Lim was in Manila last month for business and found time to meet with Yatco and offered him the coaching position of the CNMI National Table Tennis Team.
Lim said Yatco currently is coach of his alma mater’s high school and elementary table tennis teams. Lim is a graduate of Ateneo de Manila University.
In the 2005 Palau South Pacific Mini Games, Lim served as coach of Su Yong Dong, Lin Ying Ching, and Budhi Gurung and guided the troika to a bronze-medal finish in the team competition.
As far as next year’s Micronesian Games is concerned Lim said he is planning of using the second leg of the Marianas Friendship Table Tennis Tournament between Saipan and Tinian as a qualifying tournament for the national team selection.
“The team will probably be the same, reinforced with our excellent Tinian players. Given the challenge of Guam and Kiribati for the men’s teams, it would really be important to have the strongest possible team with more players this time around,” he said. “My idea is to automatically qualify the top five players of the Marianas Friendship Tournament as the Micronesian Games selection—assuming they fulfill their residency eligibility—and have two more to serve as alternates. At this point it is highly unlikely that we can field a competitive women’s team for the Micronesian Games.”
Lim also revealed that during the team’s side trip to Manila after their successful campaign in Palau in August, they were able to play a series of matches against the Philippines’ training team for the upcoming Southeast Asian Games in Manila.
“Too bad the Philippines doesn’t really have a global reputation in table tennis, because it has good players. Let me put it this way, the Philippines’ top male players, and probably its female players as well, would be on top of the Pacific islands rankings, and probably rank as high as Australia and New Zealand,” he said.
Lim didn’t supply the results of their “scrimmage” with the RP training team, but said Su, Chen, and Gurung pitted their talents against Antonio “Gigi” Aguinalde, Henberd Ortalla, Harold Baring, Isaias Seronio, and Richard Gonzales.

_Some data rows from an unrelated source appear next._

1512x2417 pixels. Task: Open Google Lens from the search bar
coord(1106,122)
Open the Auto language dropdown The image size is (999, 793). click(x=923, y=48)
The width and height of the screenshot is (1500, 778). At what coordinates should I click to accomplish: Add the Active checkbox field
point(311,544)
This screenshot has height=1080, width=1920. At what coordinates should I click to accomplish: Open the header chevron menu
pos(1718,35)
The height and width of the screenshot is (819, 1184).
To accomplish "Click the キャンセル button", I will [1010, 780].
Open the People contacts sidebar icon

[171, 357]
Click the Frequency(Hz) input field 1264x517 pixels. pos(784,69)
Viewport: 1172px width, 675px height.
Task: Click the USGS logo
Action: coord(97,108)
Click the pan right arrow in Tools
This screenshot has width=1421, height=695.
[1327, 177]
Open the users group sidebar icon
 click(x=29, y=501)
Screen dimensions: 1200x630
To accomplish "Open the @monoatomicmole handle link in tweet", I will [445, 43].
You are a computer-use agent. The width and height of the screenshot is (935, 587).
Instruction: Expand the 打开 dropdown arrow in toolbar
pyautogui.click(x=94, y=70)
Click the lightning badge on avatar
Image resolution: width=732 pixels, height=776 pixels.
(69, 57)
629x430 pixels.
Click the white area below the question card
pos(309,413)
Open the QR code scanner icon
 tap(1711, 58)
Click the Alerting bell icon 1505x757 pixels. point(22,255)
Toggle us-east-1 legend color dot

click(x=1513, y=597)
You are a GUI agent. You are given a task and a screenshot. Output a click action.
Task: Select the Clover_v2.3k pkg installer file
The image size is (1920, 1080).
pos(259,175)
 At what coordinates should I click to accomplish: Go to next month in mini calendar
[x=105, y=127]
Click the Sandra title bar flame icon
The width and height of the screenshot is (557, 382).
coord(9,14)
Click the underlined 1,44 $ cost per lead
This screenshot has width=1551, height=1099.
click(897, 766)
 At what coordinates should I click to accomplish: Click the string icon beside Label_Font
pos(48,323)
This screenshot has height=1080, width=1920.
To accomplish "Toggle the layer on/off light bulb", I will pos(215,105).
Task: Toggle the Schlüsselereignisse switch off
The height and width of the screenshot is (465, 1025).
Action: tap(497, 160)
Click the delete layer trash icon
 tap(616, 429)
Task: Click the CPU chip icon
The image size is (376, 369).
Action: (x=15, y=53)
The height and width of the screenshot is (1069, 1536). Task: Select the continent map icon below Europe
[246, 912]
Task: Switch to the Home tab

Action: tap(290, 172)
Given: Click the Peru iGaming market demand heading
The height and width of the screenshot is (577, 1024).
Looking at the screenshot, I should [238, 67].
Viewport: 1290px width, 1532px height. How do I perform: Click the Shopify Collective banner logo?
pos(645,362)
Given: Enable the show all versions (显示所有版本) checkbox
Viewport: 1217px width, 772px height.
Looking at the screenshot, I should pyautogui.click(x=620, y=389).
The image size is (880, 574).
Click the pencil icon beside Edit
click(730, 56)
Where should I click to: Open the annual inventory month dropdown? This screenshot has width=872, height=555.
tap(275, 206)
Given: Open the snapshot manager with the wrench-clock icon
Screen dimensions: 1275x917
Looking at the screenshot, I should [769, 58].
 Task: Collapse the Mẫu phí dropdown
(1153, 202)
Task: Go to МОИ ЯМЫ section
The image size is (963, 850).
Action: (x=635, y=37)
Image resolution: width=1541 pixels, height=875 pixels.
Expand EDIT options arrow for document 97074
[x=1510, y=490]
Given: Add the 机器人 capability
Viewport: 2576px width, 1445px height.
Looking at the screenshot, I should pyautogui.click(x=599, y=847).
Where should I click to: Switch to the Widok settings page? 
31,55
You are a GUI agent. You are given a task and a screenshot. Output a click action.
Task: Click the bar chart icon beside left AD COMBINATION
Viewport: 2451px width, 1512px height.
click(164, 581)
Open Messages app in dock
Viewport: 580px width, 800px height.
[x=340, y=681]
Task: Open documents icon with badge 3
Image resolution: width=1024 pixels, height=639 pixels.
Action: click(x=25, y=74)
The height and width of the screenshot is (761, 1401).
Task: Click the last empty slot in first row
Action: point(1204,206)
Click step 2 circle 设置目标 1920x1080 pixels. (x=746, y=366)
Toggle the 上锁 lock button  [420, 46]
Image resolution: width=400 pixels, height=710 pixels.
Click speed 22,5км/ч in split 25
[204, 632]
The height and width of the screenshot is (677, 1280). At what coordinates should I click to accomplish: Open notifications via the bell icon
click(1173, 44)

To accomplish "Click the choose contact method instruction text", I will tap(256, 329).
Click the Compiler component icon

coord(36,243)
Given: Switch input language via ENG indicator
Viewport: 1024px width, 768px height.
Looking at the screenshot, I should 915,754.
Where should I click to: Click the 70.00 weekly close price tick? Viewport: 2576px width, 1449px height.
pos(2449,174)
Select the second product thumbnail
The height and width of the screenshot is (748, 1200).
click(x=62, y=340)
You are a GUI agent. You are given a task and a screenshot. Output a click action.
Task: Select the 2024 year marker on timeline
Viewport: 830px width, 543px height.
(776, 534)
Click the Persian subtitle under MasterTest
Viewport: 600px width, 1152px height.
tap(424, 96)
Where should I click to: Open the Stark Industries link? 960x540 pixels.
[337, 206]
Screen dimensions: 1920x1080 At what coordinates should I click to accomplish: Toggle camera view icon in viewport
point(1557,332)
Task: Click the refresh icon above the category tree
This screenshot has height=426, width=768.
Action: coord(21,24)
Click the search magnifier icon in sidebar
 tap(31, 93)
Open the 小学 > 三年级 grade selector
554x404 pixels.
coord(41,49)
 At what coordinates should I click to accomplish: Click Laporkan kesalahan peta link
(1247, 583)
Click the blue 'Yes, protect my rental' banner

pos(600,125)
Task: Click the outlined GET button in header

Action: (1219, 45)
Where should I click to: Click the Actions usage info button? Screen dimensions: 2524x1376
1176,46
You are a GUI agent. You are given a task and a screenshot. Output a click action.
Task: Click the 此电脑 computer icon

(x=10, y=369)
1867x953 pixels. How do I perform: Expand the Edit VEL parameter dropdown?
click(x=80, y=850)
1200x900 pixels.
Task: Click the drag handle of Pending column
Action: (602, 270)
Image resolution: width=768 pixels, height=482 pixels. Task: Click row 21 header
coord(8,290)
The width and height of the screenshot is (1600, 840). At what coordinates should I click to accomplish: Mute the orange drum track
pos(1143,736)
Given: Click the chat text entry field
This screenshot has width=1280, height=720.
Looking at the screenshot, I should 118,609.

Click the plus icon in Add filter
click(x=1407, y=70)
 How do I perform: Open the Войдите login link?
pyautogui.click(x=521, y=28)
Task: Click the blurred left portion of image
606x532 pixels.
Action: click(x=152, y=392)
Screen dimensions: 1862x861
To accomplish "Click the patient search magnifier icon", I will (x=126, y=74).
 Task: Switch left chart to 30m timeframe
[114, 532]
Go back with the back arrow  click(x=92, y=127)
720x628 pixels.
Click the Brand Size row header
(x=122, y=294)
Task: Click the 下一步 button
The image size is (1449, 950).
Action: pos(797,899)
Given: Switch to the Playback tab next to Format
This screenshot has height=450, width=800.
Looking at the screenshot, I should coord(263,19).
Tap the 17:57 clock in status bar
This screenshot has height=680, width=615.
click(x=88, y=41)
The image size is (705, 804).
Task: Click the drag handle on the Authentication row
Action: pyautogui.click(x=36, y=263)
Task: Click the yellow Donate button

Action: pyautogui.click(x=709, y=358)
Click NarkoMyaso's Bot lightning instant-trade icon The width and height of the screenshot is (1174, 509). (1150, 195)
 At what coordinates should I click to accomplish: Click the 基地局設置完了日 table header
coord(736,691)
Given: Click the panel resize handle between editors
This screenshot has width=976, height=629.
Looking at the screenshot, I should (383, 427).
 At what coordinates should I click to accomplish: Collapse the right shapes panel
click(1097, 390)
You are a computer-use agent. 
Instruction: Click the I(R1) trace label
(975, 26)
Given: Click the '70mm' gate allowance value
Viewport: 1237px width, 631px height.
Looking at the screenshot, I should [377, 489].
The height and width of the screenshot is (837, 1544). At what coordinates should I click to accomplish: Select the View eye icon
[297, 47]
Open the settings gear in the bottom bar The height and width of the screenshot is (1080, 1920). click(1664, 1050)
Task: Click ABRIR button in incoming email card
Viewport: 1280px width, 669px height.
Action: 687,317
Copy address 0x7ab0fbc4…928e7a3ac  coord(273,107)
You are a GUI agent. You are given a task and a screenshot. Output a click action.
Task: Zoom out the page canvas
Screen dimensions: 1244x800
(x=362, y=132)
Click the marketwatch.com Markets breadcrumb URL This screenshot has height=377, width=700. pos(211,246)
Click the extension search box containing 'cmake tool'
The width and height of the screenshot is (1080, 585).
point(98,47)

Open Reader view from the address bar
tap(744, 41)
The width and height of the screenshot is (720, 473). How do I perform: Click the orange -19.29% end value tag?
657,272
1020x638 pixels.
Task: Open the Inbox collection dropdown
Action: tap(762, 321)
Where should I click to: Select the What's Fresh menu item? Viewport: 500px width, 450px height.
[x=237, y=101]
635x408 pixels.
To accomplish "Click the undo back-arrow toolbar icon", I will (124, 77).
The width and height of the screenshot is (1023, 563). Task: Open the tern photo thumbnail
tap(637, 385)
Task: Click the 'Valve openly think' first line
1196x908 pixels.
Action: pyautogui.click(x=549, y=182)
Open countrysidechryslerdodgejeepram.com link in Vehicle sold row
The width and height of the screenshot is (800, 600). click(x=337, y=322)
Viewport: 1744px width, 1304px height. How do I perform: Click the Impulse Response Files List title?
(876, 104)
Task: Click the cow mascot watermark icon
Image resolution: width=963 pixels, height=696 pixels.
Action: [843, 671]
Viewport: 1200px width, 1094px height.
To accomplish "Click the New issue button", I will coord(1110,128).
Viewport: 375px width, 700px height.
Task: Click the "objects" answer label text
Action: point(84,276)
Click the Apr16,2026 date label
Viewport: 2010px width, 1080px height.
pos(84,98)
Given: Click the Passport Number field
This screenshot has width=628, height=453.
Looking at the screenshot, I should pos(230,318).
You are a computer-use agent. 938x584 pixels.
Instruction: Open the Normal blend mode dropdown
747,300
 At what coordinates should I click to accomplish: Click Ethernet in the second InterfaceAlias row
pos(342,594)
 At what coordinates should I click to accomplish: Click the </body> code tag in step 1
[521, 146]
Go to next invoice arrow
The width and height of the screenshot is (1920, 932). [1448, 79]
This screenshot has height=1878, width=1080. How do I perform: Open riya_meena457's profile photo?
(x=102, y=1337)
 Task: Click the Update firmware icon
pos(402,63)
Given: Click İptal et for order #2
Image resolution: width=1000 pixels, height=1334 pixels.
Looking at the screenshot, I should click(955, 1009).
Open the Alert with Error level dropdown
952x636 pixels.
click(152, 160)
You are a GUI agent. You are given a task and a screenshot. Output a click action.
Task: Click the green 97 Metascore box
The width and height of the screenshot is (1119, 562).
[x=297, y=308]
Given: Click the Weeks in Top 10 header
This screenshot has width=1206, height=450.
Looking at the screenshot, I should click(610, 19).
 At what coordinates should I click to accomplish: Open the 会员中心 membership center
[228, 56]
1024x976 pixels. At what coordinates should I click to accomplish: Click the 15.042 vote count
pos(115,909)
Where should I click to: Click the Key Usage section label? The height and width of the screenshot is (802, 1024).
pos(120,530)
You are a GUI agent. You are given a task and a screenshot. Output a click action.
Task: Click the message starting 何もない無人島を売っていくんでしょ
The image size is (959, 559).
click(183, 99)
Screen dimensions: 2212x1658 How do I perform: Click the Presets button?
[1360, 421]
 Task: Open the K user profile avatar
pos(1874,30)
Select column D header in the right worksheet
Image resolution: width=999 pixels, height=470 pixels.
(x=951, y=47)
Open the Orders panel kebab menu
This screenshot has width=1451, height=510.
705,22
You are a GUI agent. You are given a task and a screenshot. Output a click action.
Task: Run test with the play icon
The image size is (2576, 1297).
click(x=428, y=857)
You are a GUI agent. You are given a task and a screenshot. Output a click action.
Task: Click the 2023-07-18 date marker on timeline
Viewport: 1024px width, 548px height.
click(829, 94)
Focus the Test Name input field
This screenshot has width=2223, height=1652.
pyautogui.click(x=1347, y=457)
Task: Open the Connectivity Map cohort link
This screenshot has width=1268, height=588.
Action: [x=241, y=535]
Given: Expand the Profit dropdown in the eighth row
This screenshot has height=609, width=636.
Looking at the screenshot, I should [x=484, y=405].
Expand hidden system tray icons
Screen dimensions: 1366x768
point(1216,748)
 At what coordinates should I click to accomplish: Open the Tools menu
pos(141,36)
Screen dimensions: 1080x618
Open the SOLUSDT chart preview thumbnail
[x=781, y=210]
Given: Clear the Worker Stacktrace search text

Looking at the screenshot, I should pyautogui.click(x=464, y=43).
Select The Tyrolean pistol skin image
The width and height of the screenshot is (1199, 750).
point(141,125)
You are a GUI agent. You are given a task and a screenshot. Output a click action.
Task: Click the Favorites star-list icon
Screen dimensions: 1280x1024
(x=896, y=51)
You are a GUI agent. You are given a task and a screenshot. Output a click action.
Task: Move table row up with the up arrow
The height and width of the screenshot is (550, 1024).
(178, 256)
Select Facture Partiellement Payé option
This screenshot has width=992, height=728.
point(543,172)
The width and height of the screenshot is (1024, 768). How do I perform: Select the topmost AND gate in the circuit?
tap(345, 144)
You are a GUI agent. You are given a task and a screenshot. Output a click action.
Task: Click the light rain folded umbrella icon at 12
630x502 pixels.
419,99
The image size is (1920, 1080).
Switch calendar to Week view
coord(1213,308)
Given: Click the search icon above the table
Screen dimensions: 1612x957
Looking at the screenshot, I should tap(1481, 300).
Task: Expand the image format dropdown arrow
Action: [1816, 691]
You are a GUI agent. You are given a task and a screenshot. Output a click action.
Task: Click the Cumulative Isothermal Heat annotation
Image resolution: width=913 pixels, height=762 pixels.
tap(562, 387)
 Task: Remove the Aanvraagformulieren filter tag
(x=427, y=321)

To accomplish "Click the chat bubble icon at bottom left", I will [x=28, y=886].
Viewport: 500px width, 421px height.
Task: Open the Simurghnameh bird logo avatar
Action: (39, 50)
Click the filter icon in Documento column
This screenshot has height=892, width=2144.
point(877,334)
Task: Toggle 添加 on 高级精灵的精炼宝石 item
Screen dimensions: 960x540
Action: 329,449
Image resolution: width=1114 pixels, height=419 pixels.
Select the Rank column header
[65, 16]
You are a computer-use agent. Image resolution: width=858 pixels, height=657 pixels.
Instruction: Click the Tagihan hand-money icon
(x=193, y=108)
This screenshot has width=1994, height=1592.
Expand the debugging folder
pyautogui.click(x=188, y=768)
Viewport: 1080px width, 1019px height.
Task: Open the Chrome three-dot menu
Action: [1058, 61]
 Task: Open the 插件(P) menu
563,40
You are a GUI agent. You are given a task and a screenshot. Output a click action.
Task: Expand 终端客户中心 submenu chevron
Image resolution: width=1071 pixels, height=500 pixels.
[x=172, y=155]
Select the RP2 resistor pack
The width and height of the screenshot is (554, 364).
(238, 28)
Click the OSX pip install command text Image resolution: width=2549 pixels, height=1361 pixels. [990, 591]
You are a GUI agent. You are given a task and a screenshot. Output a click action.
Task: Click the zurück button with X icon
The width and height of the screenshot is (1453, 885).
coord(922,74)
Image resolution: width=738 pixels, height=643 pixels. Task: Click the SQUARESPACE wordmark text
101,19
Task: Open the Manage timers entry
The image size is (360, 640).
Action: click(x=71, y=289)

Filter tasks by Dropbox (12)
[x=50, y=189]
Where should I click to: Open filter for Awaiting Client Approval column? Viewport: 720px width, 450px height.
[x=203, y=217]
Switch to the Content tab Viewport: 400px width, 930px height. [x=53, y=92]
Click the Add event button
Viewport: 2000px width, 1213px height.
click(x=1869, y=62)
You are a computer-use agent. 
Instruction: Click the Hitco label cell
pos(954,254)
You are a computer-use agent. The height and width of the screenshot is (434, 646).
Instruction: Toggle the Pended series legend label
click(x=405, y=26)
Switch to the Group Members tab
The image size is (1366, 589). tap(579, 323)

Aguinalde is the coach of the Philippine National Table Tennis Team, Ortalla and Baring are both from the University of Santo Tomas, Seronio hails from Bacolod and is a varsity player of the University of the Philippines in Diliman, while Gonzales is a member of the country’s national team and is enlisted in the Philippine Army. Lim said the Philippine team trains two sessions a day, six times a week.